/---

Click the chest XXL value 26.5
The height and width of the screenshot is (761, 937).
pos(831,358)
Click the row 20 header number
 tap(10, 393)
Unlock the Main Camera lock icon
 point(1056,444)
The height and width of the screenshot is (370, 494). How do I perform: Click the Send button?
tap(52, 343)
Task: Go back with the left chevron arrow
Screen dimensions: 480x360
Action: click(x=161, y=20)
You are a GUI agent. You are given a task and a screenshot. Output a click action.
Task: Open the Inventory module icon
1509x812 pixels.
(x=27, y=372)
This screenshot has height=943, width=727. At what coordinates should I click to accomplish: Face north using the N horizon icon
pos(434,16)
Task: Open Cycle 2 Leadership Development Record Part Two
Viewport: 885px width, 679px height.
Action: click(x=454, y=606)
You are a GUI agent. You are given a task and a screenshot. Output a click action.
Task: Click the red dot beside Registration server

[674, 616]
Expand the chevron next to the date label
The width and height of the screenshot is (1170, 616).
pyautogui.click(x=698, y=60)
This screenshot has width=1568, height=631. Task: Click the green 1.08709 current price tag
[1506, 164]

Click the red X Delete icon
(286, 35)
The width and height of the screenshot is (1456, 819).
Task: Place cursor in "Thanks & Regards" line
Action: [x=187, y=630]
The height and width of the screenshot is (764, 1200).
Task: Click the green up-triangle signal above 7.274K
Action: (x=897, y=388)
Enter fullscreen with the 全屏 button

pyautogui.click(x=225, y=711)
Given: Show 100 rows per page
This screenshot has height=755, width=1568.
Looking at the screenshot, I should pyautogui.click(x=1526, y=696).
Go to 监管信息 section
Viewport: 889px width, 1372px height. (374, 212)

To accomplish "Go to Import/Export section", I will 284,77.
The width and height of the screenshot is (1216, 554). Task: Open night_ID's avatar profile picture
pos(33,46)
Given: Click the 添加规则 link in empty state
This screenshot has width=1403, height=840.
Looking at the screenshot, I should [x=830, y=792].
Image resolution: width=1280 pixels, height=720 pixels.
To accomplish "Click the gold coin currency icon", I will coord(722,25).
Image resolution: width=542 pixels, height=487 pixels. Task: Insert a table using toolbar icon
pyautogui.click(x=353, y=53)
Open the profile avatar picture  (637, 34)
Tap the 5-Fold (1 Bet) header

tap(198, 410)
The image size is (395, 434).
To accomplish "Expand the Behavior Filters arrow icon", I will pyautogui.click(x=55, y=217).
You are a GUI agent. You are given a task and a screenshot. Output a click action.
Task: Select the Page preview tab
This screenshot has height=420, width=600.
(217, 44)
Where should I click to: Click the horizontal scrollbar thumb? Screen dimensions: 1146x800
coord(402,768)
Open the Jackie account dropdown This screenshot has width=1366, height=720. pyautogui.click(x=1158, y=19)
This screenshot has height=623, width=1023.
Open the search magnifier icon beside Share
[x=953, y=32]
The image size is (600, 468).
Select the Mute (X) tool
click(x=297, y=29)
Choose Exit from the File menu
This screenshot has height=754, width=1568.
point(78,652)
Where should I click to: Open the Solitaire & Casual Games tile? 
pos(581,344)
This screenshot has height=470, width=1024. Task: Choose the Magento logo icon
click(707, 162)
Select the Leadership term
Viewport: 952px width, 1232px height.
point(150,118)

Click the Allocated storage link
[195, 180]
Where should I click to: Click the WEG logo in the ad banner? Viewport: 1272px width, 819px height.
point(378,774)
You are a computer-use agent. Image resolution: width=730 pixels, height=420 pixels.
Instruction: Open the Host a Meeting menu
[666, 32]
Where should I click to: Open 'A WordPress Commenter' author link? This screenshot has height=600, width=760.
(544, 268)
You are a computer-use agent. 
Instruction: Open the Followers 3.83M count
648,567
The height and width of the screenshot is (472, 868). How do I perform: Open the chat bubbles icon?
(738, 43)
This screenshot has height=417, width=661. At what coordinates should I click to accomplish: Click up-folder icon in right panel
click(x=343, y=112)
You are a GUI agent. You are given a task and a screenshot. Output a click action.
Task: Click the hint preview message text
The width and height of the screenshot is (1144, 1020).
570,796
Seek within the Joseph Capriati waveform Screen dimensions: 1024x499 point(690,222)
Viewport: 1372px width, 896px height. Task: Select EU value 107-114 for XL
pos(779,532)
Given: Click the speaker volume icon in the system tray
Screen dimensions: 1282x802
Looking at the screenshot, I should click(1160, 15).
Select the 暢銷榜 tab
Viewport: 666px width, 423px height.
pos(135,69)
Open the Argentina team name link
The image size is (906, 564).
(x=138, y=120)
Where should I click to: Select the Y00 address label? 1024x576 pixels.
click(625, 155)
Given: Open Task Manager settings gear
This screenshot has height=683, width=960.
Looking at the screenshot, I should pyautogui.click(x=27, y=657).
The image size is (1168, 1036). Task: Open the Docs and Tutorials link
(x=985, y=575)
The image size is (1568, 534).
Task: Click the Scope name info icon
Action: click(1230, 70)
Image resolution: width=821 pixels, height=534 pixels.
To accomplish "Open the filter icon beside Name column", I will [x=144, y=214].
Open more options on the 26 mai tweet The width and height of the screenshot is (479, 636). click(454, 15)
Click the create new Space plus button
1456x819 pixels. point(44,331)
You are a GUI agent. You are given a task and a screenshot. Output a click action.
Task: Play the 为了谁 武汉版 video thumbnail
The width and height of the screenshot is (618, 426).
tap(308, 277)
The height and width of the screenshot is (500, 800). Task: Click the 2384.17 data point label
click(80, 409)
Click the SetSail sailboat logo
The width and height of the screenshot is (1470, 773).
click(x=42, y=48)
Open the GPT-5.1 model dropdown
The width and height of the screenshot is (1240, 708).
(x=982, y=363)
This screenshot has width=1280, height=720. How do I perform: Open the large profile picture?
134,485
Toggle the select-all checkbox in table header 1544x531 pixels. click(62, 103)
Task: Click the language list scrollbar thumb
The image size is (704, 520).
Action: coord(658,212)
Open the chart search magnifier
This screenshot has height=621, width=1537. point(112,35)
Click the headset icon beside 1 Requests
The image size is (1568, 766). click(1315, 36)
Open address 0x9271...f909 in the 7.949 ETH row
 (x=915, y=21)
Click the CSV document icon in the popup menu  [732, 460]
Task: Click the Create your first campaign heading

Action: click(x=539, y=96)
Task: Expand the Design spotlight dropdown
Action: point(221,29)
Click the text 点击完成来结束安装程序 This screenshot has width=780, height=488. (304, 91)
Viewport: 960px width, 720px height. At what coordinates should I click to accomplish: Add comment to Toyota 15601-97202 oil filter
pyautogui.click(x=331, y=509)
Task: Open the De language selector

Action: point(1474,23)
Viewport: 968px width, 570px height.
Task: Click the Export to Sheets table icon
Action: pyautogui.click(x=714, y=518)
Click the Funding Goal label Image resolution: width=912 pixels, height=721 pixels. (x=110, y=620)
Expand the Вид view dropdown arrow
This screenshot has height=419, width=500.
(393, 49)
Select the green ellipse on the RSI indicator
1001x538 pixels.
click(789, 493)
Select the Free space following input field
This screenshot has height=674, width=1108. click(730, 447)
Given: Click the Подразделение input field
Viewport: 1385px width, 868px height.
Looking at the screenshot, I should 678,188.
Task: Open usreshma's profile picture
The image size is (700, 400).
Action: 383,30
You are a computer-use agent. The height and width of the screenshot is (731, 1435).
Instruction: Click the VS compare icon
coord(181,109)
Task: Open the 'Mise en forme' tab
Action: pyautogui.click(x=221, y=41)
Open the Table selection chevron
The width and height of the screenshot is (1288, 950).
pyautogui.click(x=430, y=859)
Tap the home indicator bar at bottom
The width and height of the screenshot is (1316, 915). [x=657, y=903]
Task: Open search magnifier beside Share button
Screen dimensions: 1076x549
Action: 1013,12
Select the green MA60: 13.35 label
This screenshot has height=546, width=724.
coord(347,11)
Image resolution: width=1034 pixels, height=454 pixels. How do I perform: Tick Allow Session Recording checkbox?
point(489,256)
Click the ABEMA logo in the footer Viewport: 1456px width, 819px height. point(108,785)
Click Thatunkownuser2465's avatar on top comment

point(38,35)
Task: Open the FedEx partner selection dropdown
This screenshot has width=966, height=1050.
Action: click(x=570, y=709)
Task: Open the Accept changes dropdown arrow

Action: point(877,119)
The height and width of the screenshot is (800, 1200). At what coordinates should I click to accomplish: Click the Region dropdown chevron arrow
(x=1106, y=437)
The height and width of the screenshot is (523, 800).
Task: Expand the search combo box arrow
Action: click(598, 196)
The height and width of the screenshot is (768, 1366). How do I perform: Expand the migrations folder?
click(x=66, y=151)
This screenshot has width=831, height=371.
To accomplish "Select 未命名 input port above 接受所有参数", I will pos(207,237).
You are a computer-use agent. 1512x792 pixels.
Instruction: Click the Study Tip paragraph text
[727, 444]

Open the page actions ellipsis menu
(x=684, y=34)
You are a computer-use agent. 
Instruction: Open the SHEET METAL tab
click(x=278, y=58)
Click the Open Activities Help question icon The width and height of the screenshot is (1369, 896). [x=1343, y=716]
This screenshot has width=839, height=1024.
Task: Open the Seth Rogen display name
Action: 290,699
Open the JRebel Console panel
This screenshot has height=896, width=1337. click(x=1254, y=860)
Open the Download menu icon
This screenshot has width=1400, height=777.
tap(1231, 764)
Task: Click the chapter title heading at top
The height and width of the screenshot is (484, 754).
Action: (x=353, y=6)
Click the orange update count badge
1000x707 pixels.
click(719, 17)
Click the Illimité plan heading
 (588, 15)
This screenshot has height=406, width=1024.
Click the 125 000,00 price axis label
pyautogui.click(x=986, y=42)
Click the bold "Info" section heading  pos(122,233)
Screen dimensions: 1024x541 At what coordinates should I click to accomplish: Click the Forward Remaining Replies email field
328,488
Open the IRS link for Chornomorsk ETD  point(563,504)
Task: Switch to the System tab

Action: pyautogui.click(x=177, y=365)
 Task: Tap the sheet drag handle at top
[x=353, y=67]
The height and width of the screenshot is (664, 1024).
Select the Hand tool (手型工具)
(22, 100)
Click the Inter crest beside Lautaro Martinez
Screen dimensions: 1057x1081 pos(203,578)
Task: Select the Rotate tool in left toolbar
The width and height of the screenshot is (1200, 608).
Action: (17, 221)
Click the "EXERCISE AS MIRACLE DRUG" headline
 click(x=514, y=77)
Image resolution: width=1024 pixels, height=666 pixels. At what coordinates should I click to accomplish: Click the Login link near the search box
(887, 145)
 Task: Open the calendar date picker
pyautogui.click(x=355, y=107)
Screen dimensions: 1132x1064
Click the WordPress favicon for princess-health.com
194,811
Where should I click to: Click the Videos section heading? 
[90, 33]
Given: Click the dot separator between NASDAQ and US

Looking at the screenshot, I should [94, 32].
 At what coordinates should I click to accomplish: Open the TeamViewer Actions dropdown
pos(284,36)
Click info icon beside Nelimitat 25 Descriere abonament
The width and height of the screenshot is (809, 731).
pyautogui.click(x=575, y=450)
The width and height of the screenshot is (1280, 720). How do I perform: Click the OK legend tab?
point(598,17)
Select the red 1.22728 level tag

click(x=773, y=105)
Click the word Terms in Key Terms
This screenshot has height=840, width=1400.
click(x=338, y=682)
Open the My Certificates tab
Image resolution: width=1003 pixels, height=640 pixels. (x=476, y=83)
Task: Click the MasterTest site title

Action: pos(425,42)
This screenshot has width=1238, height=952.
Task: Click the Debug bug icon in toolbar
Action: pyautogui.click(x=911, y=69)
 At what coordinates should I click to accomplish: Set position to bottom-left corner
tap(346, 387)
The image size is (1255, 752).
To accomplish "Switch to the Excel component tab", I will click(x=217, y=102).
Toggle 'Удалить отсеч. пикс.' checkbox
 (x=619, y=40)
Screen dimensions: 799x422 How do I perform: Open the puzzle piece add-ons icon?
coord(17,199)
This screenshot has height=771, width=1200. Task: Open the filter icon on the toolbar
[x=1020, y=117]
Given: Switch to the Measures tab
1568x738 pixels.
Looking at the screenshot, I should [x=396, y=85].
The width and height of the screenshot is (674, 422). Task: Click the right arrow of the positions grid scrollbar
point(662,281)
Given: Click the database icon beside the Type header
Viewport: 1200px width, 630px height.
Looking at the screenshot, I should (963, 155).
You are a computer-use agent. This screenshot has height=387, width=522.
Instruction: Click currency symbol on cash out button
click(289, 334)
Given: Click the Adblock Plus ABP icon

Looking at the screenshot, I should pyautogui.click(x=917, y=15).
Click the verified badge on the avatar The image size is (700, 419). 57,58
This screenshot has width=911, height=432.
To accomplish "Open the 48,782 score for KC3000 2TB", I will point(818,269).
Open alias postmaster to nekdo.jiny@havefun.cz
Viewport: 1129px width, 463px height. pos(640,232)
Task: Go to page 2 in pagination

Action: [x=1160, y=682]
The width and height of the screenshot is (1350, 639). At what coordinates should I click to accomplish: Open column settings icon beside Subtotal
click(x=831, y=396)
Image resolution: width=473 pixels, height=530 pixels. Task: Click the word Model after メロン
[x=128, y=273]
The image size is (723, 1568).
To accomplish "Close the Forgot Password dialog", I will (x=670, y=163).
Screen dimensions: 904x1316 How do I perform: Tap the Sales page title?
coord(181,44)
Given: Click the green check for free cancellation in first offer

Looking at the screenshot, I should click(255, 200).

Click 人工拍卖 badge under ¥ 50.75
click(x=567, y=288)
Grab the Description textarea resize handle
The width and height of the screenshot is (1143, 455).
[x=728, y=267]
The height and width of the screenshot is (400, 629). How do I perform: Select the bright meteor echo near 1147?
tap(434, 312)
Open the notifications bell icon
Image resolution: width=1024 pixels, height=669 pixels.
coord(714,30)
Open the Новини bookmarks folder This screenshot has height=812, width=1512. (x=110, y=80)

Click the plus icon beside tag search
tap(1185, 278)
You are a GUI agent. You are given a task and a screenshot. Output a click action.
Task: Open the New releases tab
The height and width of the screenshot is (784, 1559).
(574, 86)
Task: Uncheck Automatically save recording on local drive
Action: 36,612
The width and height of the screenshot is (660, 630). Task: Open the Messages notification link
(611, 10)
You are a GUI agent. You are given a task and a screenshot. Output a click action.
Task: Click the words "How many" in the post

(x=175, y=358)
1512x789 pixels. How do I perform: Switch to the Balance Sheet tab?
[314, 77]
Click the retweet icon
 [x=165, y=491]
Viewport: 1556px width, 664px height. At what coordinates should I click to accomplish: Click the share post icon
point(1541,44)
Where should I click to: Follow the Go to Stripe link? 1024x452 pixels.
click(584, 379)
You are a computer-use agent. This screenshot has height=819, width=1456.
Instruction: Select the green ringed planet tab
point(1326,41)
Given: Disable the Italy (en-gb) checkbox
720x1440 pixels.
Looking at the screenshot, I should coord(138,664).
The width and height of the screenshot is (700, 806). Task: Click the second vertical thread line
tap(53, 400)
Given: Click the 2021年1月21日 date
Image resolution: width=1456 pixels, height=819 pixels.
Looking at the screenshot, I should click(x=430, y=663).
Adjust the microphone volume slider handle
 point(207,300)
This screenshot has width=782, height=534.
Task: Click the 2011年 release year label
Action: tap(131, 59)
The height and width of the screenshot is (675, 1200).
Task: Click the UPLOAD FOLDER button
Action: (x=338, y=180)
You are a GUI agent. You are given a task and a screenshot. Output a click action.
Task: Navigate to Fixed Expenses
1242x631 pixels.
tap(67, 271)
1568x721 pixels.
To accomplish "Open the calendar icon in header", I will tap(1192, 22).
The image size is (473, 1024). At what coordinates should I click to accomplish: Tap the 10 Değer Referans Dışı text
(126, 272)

\---

Aim of the exercise
Copy every line that contains "Leadership" from the listing above.

Answer
Task: Open Cycle 2 Leadership Development Record Part Two
Select the Leadership term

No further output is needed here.